__Exercise__. Turn the stretch of the records from the line containing "Screen dimensions: 1024x741" through the line containing "This screenshot has height=795, width=1206." into a JSON list of strings, one string per line. Skip blank lines and leave the pictures out.

__Provided data__.
——
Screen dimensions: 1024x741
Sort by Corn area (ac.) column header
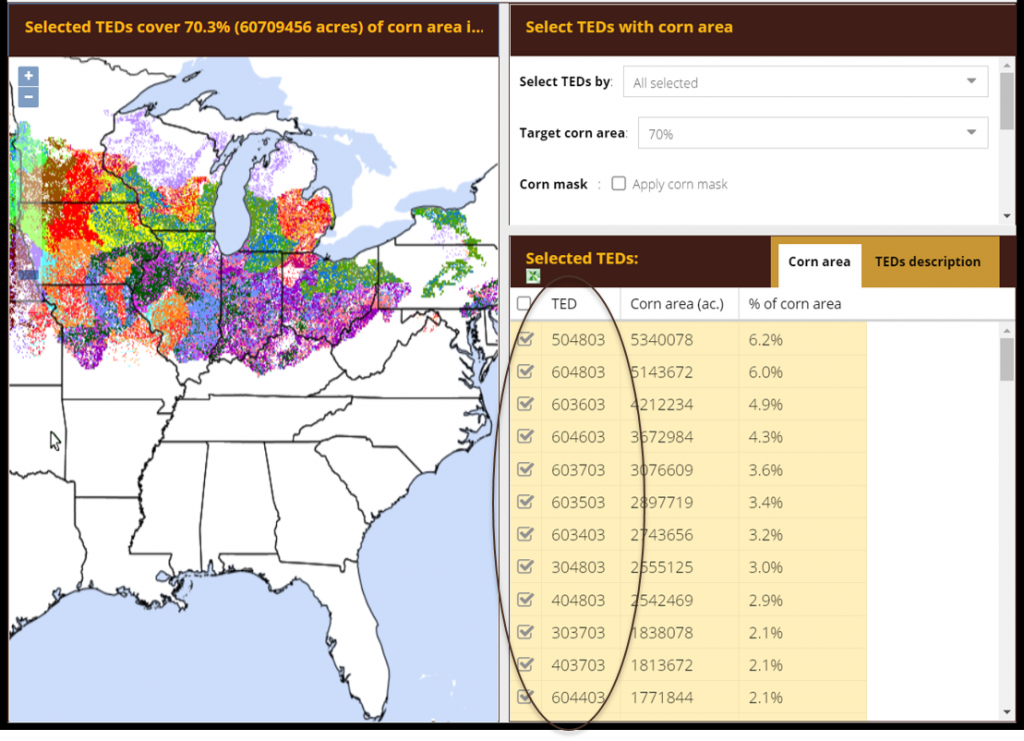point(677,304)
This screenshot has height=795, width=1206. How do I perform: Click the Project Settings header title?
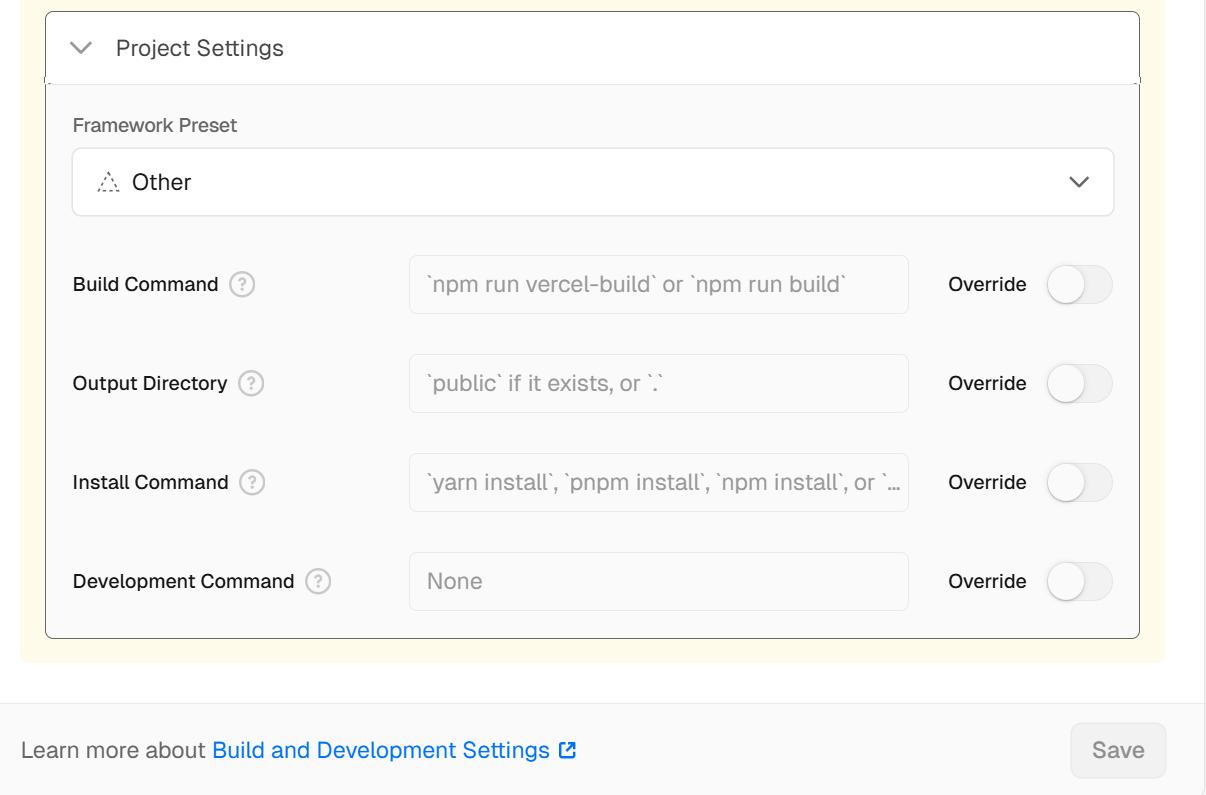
——
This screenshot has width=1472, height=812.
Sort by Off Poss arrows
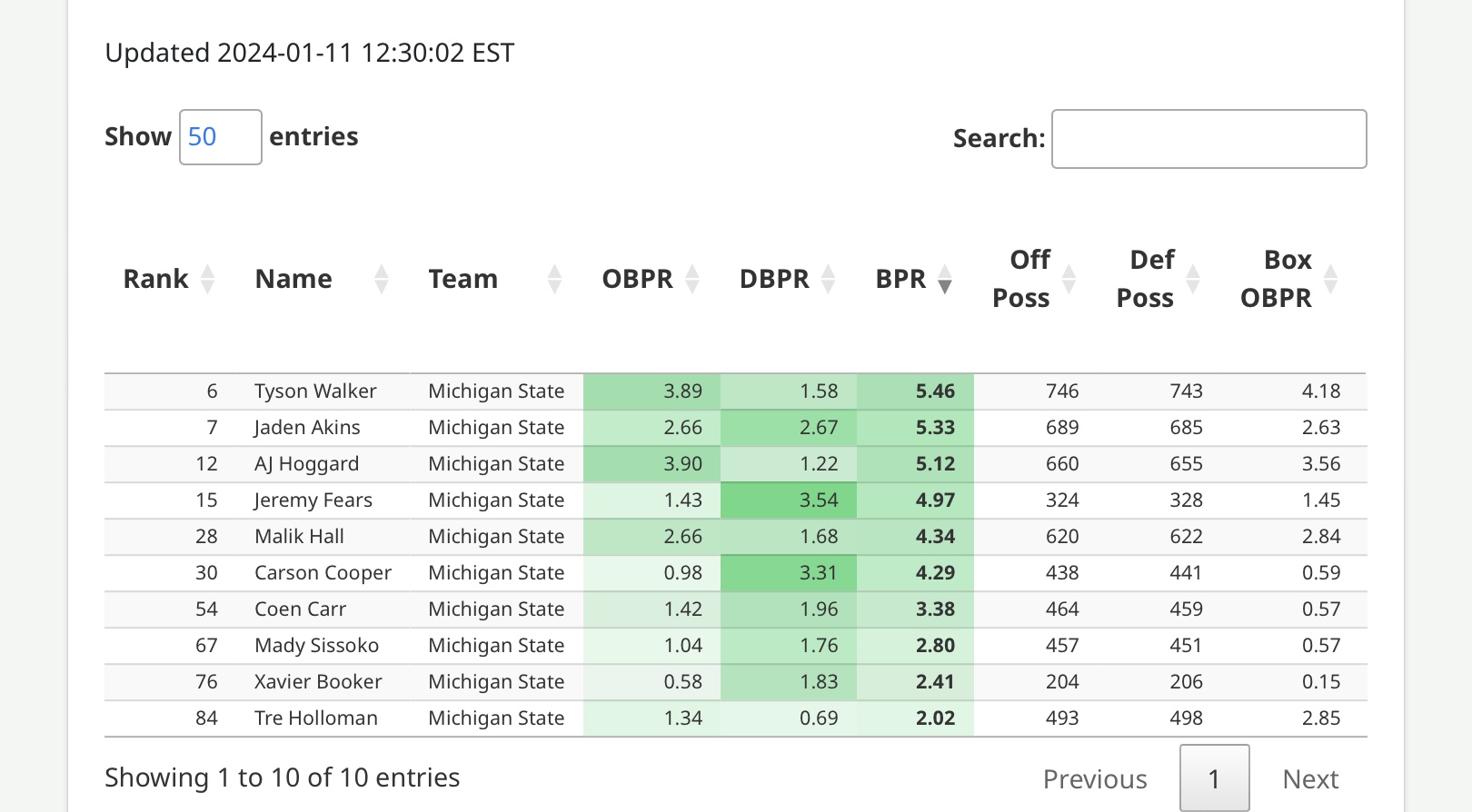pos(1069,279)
——
__Written reply__.
[
  "Screen dimensions: 1024x741",
  "Sort by Corn area (ac.) column header",
  "point(677,304)",
  "This screenshot has height=795, width=1206. How do I perform: Click the Project Settings header title?"
]